Singletary, who started with RPD 19 ½ years ago in the same section as Ortiz, said the officer loved to teach. “He had a knack for training. He was always willing to do what was asked of him. He will always be remembered.”
Of the four deputies first on the scene, Ortiz had trained three of them at the academy. Even though Ortiz was in street clothes, they knew their mentor.
Baxter said Ortiz died of an accidental self-inflicted gunshot wound from a Smith & Wesson M&P 9 mm that hit the femoral artery in his left thigh. The femoral artery is one of the body’s major arteries and it supplies blood to the leg.
The shot caused the car to veer into the ravine.
Baxter gave a timeline of the event:
- At 6:56 p.m., Ortiz called his fiancée and told her he accidentally shot himself in the leg and was going to a hospital. Shortly after, the first call comes to 911 from motorists traveling behind him at 1385 Empire Blvd. in Penfield.
- At 7:03 p.m., the first deputies arrived.
- By 7:10 p.m., deputies remove Ortiz from the vehicle and apply tourniquets.
- At 7:13 p.m., Ortiz is declared deceased.
Monroe County Sheriff Chief Deputy Michael Fowler said witnesses saw Ortiz’s GMC Envoy drift into the oncoming lane and then into the ravine. The witnesses – one of whom was a registered nurse — stopped, but weren’t able to get Ortiz out of the car. He said the witnesses guided deputies to the car in the heavy brush about 10 yards off the road.
Baxter said the gun was recovered in the car and in its holster, but it appeared the gun was out of the holster when it fired. Baxter said the holster has a trigger guard. The Sheriff’s Office clarified that the gun has a safety on the left-hand side of the slide.
“There are a few questions we’re never going to be able to answer, for obvious reasons,” Baxter said.
Baxter said the bullet appeared to travel from the waistband on Ortiz’s right side through his left thigh. The bullet was found in the driver side door panel.
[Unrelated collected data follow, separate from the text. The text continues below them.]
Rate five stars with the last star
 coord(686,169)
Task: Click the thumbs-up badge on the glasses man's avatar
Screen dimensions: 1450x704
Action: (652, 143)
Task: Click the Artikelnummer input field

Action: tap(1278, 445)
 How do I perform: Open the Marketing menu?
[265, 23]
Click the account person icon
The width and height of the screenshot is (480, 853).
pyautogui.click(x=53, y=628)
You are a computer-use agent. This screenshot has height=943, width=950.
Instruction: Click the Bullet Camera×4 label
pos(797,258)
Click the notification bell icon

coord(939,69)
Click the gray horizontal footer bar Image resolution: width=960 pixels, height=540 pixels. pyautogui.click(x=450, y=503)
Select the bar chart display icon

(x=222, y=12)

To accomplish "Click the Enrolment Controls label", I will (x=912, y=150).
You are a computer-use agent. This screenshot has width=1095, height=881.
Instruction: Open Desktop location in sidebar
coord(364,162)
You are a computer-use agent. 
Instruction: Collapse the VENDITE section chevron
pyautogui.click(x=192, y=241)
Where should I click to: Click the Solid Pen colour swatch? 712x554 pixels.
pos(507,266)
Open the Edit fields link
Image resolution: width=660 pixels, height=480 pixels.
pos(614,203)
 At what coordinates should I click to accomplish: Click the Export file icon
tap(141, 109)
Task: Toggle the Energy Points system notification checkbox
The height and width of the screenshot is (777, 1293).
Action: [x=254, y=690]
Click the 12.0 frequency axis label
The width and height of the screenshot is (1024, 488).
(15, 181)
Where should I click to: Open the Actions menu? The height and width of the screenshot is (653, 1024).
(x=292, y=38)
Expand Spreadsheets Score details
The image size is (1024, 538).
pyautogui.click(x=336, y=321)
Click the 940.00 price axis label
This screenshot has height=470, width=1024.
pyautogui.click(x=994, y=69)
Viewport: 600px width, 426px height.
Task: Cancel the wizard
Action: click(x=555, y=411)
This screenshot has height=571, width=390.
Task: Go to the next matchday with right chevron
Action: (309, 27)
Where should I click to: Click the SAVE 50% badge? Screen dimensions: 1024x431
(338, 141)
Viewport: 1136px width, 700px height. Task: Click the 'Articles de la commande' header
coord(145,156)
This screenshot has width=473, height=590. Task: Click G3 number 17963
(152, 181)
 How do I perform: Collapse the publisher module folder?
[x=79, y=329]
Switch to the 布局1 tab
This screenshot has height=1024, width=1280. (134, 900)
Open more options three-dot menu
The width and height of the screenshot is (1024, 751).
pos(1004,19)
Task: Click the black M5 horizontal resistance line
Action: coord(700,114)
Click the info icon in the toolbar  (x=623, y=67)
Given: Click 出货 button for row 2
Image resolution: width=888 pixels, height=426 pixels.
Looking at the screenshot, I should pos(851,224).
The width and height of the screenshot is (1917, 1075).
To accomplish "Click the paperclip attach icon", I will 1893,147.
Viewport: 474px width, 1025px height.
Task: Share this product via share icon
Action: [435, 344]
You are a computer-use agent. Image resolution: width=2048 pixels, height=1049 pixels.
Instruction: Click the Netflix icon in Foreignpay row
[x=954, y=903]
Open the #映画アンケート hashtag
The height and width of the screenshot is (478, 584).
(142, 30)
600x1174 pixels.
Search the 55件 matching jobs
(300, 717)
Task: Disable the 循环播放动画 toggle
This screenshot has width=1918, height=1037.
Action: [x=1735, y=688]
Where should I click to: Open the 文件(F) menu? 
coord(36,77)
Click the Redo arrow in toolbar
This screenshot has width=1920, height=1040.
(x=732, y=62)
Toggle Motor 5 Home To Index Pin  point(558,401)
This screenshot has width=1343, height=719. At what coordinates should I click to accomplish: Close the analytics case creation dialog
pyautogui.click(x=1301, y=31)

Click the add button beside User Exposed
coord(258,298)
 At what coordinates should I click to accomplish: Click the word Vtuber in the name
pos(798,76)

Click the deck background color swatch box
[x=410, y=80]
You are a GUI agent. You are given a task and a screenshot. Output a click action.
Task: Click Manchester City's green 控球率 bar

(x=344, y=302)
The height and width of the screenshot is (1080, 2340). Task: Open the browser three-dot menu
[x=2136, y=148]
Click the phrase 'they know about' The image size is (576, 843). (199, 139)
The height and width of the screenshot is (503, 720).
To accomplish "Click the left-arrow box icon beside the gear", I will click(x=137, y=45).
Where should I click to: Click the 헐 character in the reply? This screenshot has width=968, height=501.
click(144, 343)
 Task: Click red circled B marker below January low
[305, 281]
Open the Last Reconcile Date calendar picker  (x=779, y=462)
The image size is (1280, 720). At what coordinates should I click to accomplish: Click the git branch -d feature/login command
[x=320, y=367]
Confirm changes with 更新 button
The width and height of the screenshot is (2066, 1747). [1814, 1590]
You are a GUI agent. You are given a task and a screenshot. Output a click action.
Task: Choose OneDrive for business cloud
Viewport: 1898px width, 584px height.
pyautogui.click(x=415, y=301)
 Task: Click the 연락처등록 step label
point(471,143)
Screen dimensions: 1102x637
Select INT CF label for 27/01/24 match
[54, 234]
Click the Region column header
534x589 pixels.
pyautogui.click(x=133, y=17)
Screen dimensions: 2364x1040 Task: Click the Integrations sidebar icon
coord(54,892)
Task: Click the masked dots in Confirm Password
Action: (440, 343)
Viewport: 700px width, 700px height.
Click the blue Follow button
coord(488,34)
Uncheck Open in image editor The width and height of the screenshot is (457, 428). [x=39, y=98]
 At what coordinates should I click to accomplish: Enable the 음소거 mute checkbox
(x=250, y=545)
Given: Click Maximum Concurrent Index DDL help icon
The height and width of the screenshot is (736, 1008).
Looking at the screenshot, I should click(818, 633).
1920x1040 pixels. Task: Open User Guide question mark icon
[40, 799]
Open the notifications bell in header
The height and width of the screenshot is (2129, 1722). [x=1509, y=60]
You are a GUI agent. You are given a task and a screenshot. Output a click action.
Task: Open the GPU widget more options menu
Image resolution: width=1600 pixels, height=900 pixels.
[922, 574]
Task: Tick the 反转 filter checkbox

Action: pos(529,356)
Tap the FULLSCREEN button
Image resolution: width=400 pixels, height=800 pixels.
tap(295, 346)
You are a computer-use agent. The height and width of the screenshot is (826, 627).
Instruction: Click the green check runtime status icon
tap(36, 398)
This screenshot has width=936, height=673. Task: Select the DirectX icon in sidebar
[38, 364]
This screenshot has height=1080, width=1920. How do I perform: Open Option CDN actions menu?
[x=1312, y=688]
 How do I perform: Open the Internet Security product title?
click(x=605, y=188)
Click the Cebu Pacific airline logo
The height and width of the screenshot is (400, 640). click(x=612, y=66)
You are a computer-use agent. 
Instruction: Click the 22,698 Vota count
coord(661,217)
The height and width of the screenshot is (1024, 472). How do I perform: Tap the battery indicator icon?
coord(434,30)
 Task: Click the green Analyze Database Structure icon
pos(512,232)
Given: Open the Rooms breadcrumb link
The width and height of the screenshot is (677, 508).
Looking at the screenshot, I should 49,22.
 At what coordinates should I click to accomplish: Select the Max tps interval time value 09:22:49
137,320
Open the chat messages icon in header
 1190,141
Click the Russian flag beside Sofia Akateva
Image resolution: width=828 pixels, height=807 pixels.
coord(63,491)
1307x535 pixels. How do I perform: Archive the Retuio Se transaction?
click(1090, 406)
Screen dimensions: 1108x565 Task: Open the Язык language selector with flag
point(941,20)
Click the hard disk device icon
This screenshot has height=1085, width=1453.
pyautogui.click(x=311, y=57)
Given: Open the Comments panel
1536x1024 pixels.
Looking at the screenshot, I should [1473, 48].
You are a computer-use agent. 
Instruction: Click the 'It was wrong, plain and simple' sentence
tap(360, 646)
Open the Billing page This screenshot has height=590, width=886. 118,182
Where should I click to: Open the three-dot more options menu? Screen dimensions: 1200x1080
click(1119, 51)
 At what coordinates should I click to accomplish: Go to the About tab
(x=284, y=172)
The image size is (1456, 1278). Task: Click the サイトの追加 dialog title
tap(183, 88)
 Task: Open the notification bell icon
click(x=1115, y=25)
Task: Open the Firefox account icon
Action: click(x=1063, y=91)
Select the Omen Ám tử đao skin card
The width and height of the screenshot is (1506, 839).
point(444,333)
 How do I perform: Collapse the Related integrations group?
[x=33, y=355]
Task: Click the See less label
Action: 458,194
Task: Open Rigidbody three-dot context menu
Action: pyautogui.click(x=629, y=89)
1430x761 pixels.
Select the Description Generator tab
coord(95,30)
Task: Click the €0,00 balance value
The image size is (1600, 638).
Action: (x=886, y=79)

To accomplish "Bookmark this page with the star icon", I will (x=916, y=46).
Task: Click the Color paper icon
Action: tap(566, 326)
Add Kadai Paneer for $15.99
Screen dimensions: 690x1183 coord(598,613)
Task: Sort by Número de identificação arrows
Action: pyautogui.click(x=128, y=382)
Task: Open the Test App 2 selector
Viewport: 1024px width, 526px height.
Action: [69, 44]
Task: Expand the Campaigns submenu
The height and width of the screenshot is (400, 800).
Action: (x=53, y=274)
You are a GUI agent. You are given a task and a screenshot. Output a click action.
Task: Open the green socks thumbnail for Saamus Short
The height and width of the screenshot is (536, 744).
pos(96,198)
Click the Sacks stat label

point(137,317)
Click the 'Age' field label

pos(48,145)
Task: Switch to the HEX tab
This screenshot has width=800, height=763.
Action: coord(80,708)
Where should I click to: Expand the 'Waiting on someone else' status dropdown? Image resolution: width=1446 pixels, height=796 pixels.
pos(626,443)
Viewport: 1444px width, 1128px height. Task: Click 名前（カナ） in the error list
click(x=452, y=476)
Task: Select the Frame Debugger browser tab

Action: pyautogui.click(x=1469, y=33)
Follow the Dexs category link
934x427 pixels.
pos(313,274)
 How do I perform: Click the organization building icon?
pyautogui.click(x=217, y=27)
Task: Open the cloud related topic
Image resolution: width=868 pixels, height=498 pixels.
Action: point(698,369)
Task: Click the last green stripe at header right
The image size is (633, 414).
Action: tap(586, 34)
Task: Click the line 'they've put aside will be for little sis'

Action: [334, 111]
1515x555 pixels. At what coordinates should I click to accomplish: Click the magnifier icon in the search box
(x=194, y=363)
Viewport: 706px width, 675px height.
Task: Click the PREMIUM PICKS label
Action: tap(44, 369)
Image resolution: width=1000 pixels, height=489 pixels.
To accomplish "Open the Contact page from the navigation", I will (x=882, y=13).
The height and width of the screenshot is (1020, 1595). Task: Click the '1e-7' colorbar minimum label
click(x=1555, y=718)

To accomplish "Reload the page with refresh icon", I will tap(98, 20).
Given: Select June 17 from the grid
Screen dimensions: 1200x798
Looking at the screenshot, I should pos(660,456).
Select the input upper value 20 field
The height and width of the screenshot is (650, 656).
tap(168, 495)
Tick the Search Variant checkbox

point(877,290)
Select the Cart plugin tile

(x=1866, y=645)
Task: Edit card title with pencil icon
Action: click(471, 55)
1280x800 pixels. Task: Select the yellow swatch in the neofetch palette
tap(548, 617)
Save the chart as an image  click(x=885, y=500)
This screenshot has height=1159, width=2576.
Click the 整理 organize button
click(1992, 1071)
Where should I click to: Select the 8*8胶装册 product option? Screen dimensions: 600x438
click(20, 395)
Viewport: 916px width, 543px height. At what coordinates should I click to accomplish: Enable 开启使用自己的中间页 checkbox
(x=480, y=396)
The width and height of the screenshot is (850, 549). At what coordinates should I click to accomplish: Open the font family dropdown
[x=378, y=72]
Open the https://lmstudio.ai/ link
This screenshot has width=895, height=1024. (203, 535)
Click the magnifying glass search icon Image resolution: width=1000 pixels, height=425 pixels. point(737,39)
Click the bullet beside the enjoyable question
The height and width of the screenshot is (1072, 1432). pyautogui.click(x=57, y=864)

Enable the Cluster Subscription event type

Asked if this would lead to changes in protocol for transporting personal weapons, Baxter said, “We always look at training opportunities. We said it the other night. This is a tragic accident. You can’t prevent every accident from occurring. There are a thousand ways to have a tragic accident.”
Baxter said 35 deputies worked on the investigation over the previous two days, and there were witness statements and dashboard video from a vehicle traveling behind Ortiz.
Ortiz’s death is the second major blow to RPD in a month. On Oct. 4, Officer Denny Wright was seriously wounded when answering a call for family trouble. Wright was hospitalized and then in a rehabilitation unit until Oct. 25, when he was able to go home.
“Here we are in another trying time,” Singletary said. “This tests our fortitude, our strength, our character. Together we will get through this, with community support.”
Several members of the RPD command staff and representatives of Monroe Ambulance attended the news conference at the Monroe County Sheriff’s Office. Before and after, they exchanged tight hugs.
Singletary said the emotional well-being of all members of the RPD is his priority, and counselors and clergy are available.
“A lot of times in law enforcement, we hold things in,” he said. “I think what we can do is talk to one another. The worst thing we can do is act like it did not happen. We have to remember who Manny was. We do that by talking.”